--- START ---
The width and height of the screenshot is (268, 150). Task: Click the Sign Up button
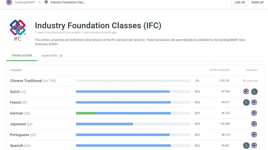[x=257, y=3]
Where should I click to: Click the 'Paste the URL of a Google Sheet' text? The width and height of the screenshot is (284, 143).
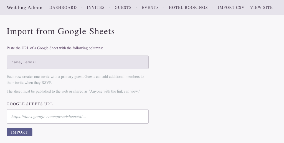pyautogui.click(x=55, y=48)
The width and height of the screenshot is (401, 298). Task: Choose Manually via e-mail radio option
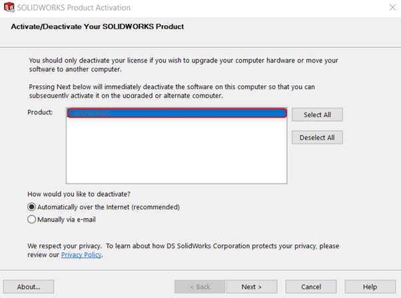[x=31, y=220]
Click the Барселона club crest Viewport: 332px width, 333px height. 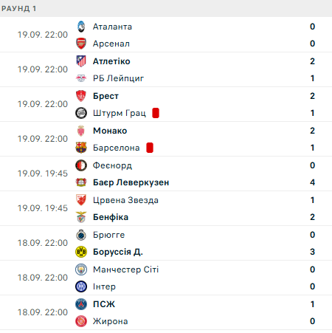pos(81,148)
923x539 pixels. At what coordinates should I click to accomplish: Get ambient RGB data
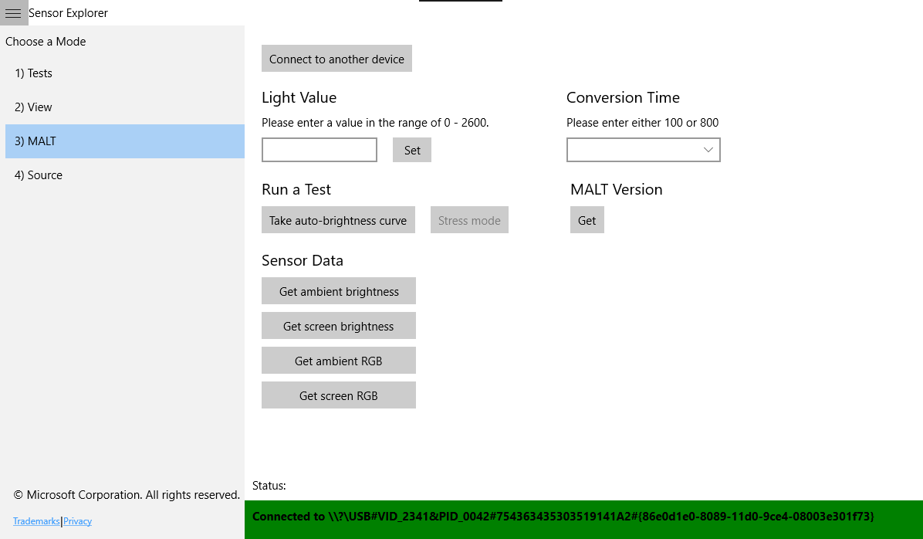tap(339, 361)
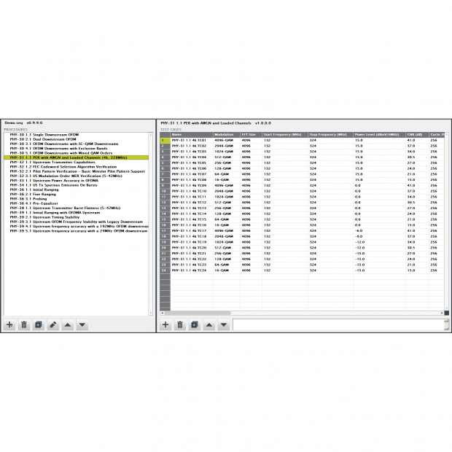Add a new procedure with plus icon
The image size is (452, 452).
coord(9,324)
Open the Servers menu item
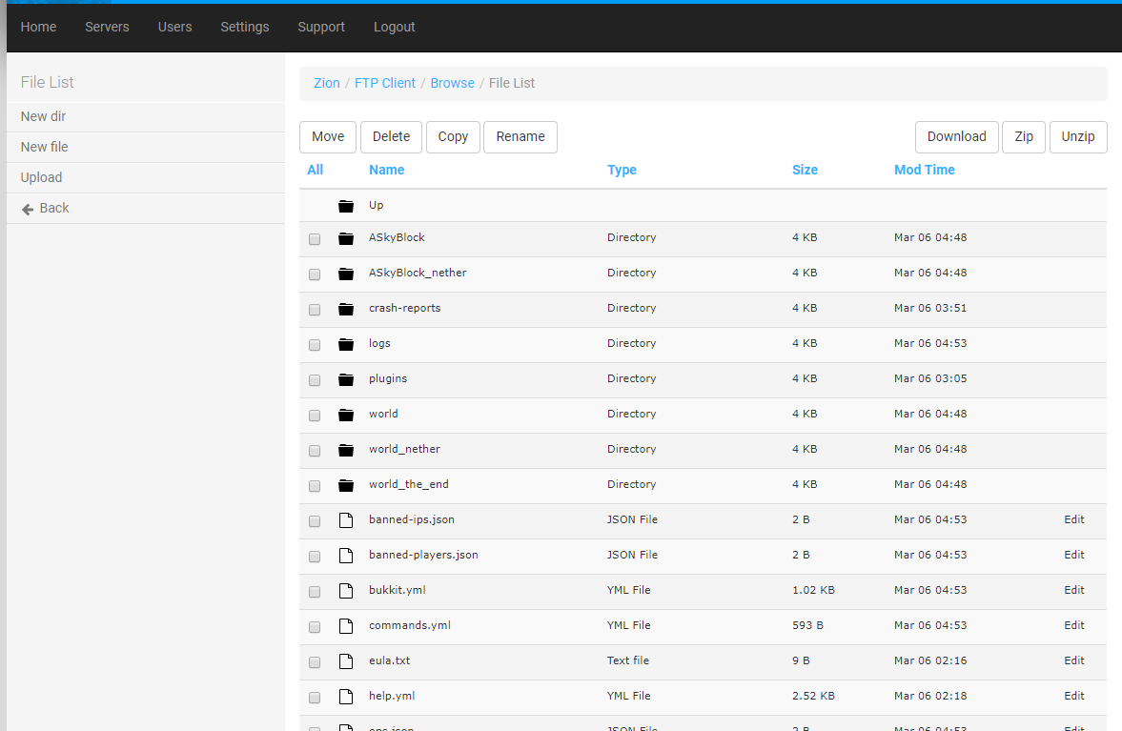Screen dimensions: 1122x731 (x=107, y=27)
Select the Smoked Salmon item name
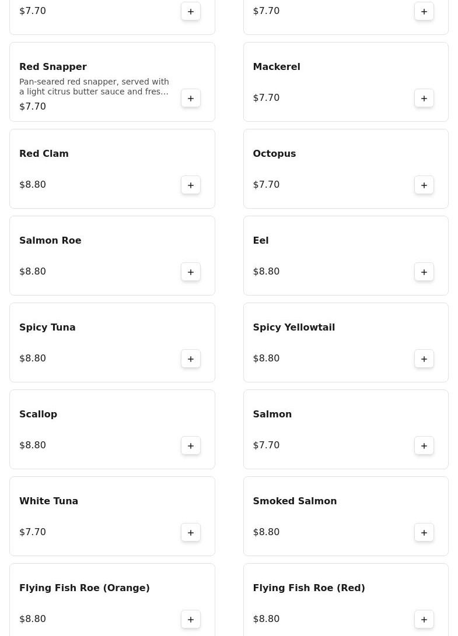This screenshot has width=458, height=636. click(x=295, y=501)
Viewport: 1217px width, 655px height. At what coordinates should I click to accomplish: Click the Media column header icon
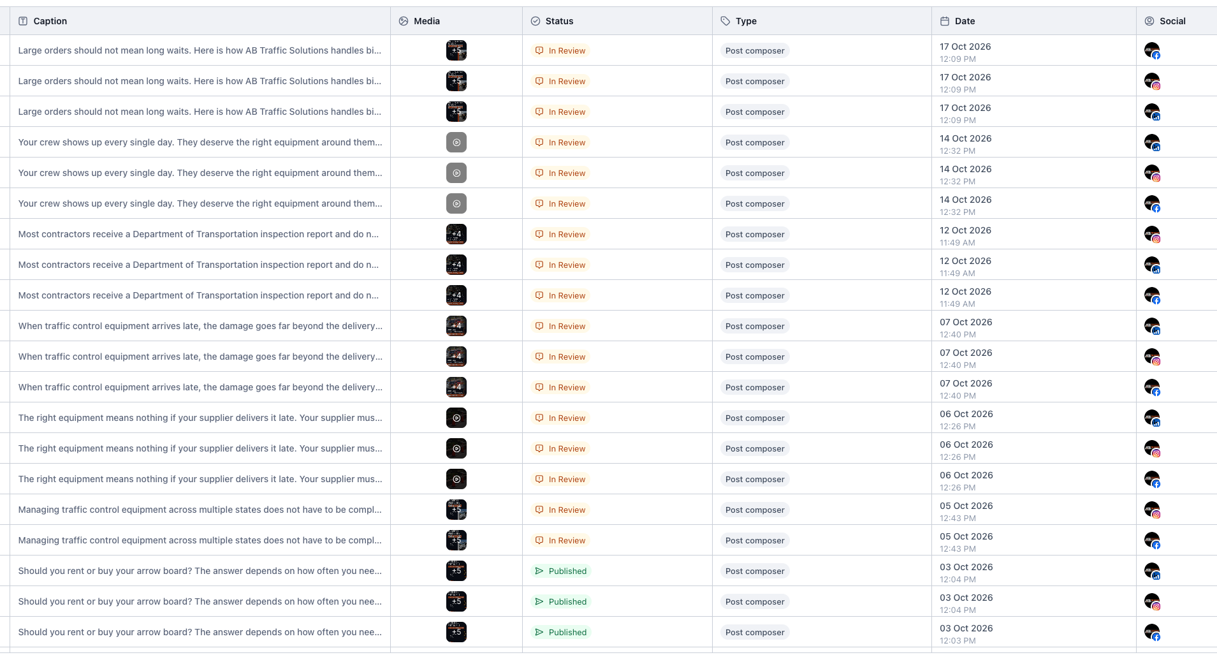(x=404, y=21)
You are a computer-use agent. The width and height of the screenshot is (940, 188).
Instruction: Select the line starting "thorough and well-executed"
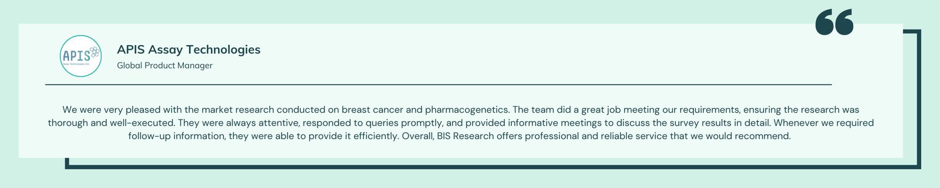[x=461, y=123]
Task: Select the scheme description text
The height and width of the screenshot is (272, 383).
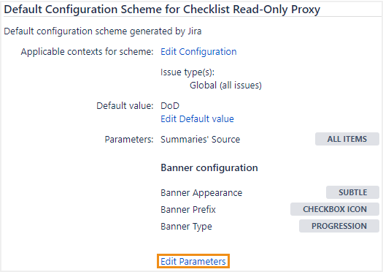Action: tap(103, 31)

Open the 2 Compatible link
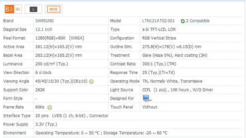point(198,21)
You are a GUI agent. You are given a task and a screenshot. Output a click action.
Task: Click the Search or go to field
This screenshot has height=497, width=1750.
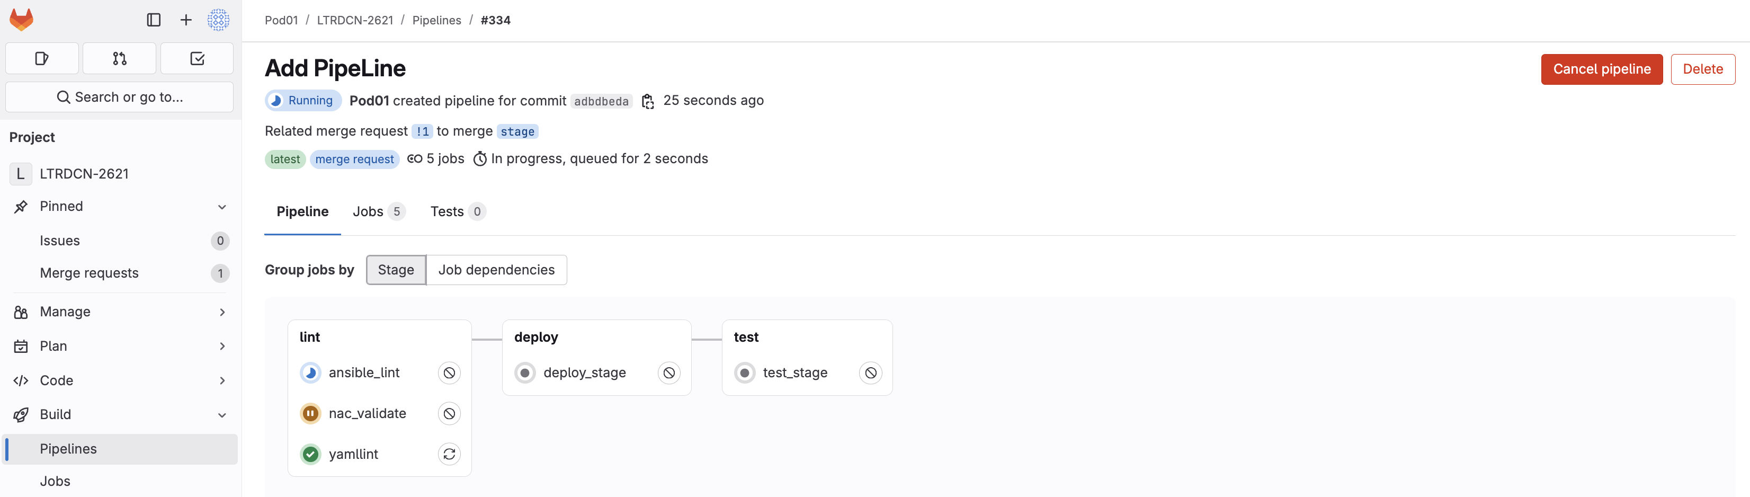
--- END ---
Exercise brief —
"agent" is the word to look for; copy every line of the data that has it.

Final answer —
You are a computer-use agent. The width and height of the screenshot is (940, 188).
You are a GUI agent. You are given a task and a screenshot. Output a click action.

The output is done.